(READING TEXT)
About two years ago, my now (thankfully) ex-girlfriend and I got a black, male kitten. I named him Pixel, but fortunately he couldn't walk through walls. He was a well behaved, friendly little cat, and he'd had no serious behavioral or physical problems for the year and one half I'd owned him. That was until the Saturday morning when something happened that regretfully sealed his fate.

I was asleep in bed when the phone rang. As I started to sit up and reach for the reciever, suddenly Pixel jumped on my head and started violently scratching and hissing. Instinctively putting up my arms, I did my best to protect my eyes, pulled him of me, and tossed him off the bed. I got up and looked in the mirror to inspect the damage, and it wasn't pretty. Pixel had left deep scratches all over my head and forehead, extending down through my eyebrows in some places. I was lucky the little nut hadn't blinded me. He had, however broken off about seven of his claws in my head.

Twenty minutes later, blood was still streaming down my face as I walked across the street to the pharmacy. My roommate and I didn't have any bandages in the house, and I needed something to dress the wounds. I've done a lot of strange things in my life, but the stares people gave me that morning were the strangest looks I've ever recieved in my life.

I spent the rest of day treating my wounds and calling vets and the humane society for advice. The humane society was concerned about the possibility of rabies, and recommended that I eaither bring Pixel in for observation, or lock him in a kennel cage for ten days and observe him myself. Being frugal (cheap), I borrowed a cage from my parents, and did it myself. Pixel was pissed that he was confined, but he didn't show any continuing ill behavior.

The end of his temporary confinement was fast approaching, and I was trying to decide what to do when it was up. Pixel appeared healthy, but I no longer would have felt comfortable with him roaming free in my house. At the same time, I didn't want to give him away to someone else. I would have felt guilty if he ended up attacking another owner or one of their family members. The only option I felt I could live with was to put him down.

I didn't want to pay to have him euthanized , and I also felt the need to "clean up my own mess." I grew up in the country, and was raised with the belief that you don't call on the government to fix problems you can legally fix yourself. If your dog gets rabies, you kill him yourself, Old Yeller-style.

So, I took Pixel up into the National Forest and tied a rope between his collar and a tree branch. He could only run about three feet in any direction. The little cat was fairly calm, but I could see the fear in his eyes. He'd been in a box for ten days, had never been anywhere like he was now, and could tell that something was wrong. I petted Pixel and said goodbye, on the verge of tears. After a few minutes, I got up, walked ten paces back, and took aim at his head with my .22 rifle. Pulling that trigger was one of the hardest things I've ever done. Pixel kind of spasmed for a second after the bullet struck, and then dropped. I walked closer and put two more rounds into his skull to make sure he was dead.

After that, I untied the rope from the tree and drug the corpse over to the shallow grave I'd dug a few meters away. As I tossed the dirt in on his body, the last of his residual nerve impulses twitched out. I packed the dirt down and marked his grave with a simple wooden inverted cross. (If I'm a heathen that made him one also, right?)

I missed the little bastard dearly for a while, but I feel I did what was right. I learned much about cats, and also about myself. The scars healed, and somehow, Pixel's grave was untouched when I visited it a few months later.

From now on, I'm only going to have dogs as pets.

[Data entries]
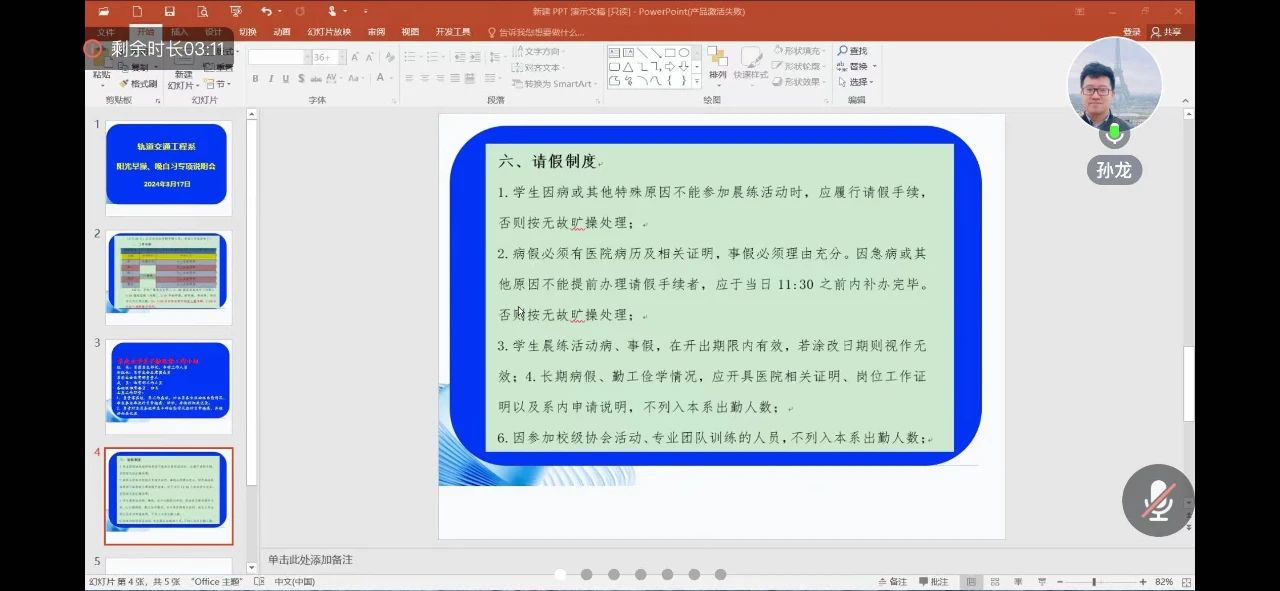Toggle Bold formatting button

coord(255,79)
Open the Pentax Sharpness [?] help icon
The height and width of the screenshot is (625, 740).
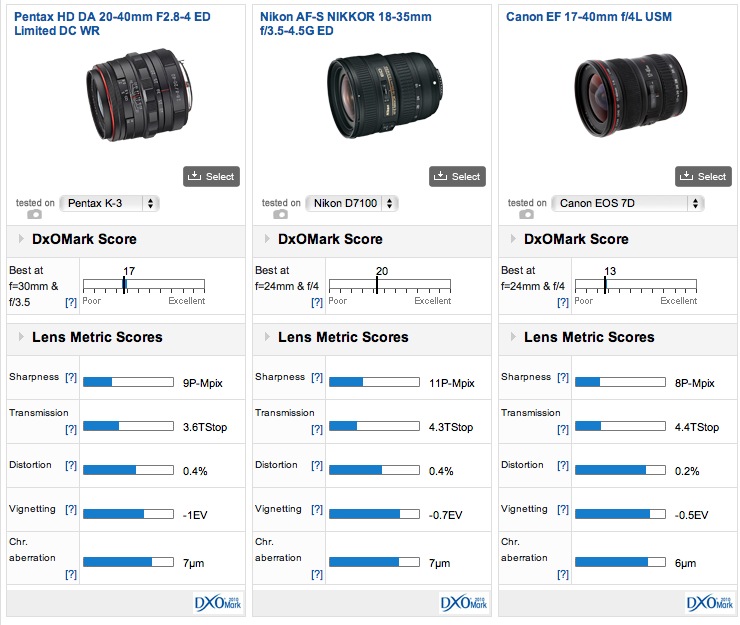pyautogui.click(x=71, y=377)
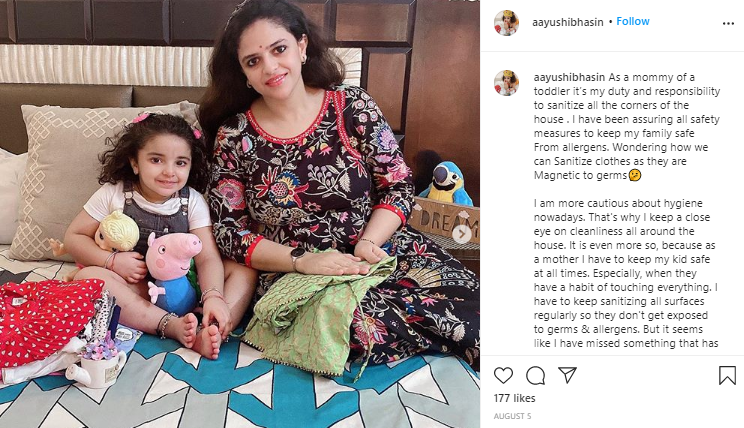Like the post with the heart icon

[503, 375]
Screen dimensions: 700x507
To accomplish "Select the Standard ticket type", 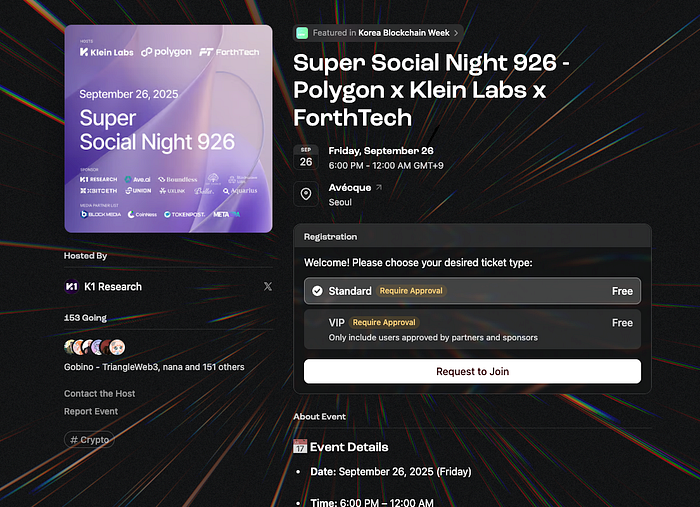I will [x=472, y=291].
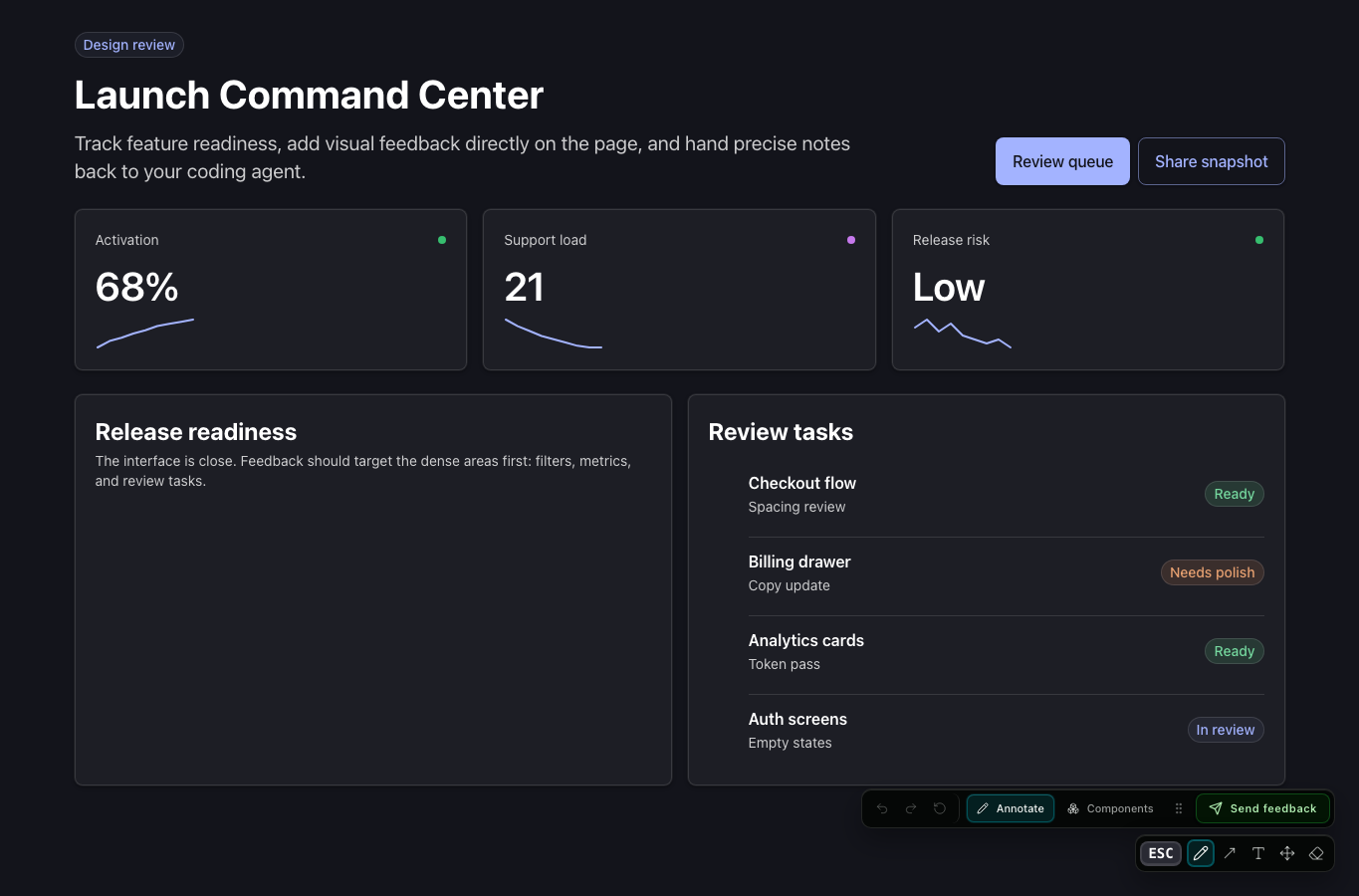1359x896 pixels.
Task: Activate the move tool
Action: coord(1287,853)
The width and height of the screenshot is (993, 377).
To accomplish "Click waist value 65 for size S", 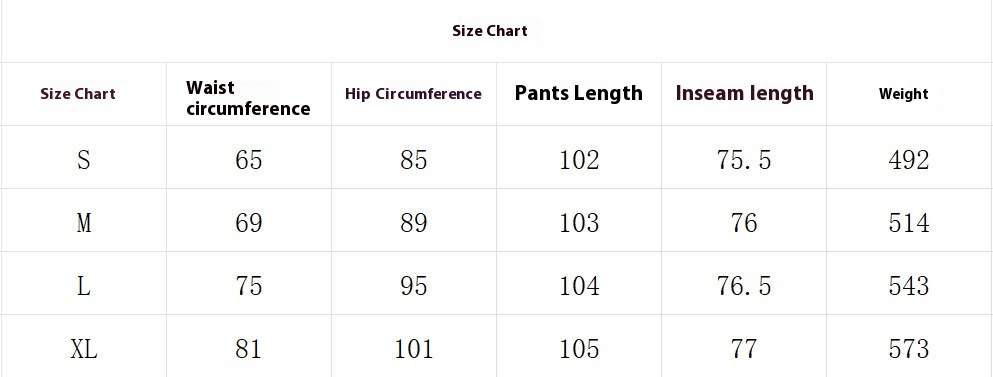I will [248, 160].
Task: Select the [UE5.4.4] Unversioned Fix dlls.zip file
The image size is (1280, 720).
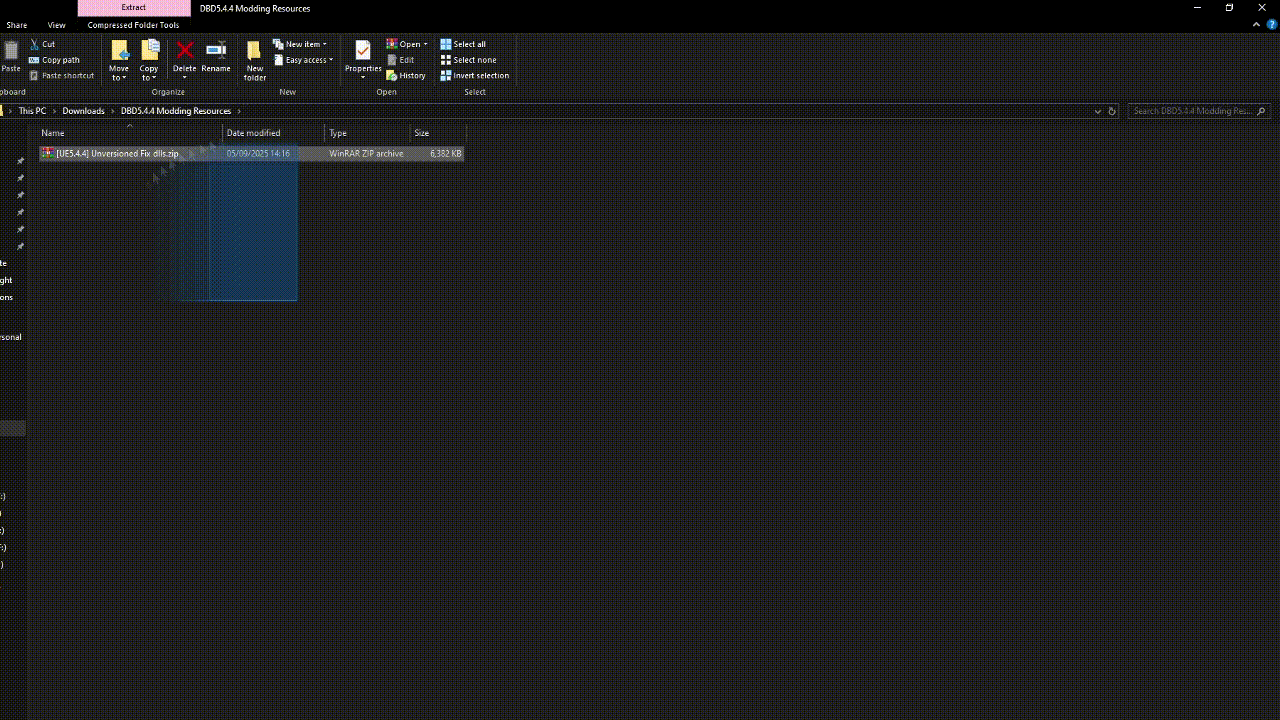Action: (x=117, y=153)
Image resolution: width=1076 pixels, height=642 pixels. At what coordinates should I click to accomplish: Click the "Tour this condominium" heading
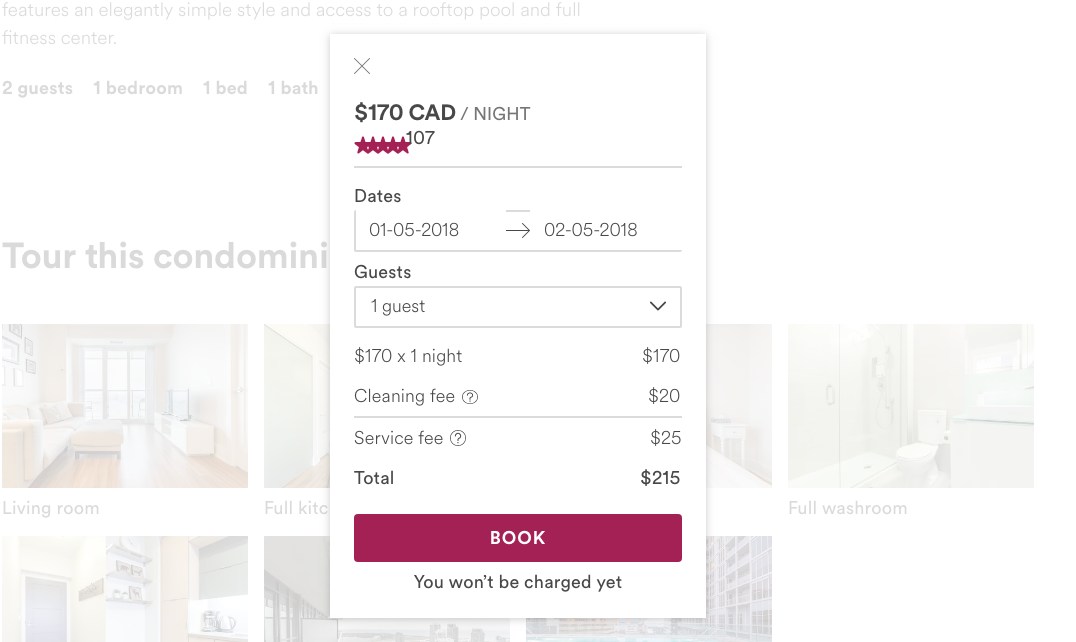pos(165,257)
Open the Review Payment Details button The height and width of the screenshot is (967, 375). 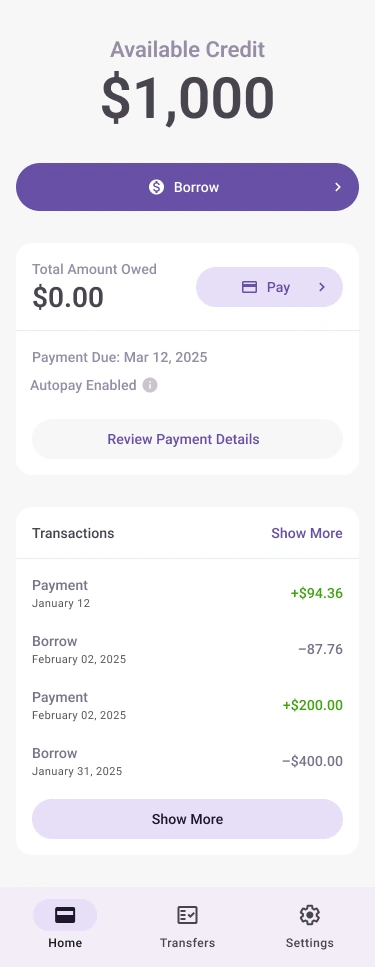click(188, 439)
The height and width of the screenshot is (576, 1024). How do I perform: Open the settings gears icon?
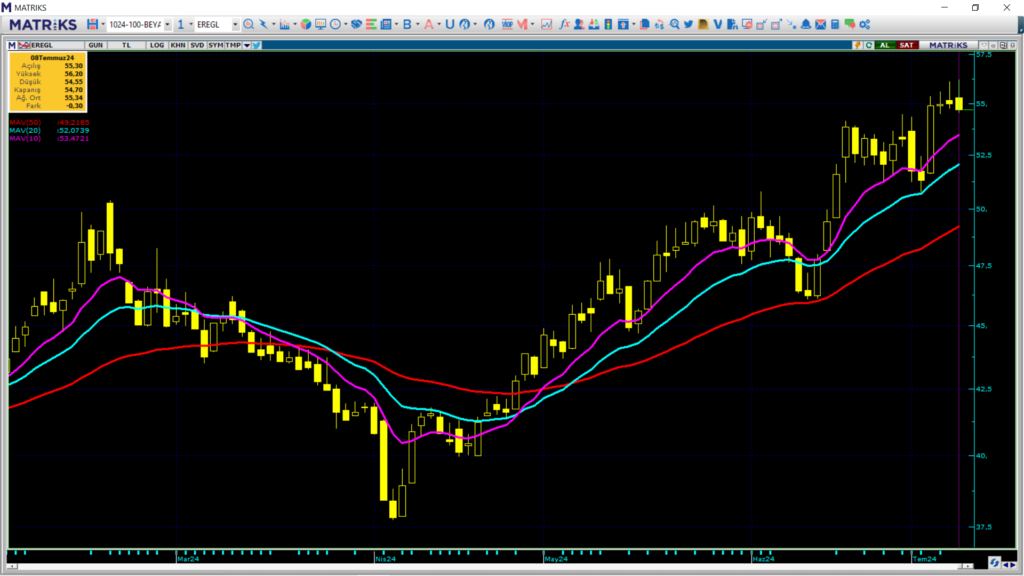863,24
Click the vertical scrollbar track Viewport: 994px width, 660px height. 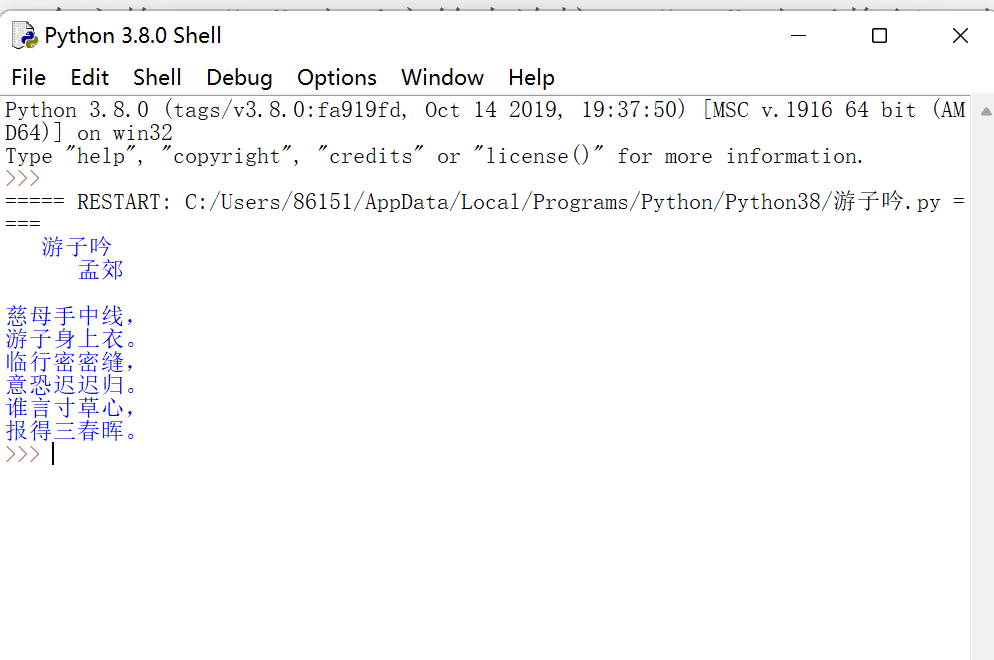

(TASK INSTRUCTIONS)
[1] In the story about Pixel, which parts of the narrator's head and face does Pixel leave scratches on?
[2] In the story about Pixel, how many of his claws did Pixel break off in the narrator's head?

(ANSWERS BY ITEM NUMBER)
[1] The head, the forehead, and the eyebrows.

[2] About seven.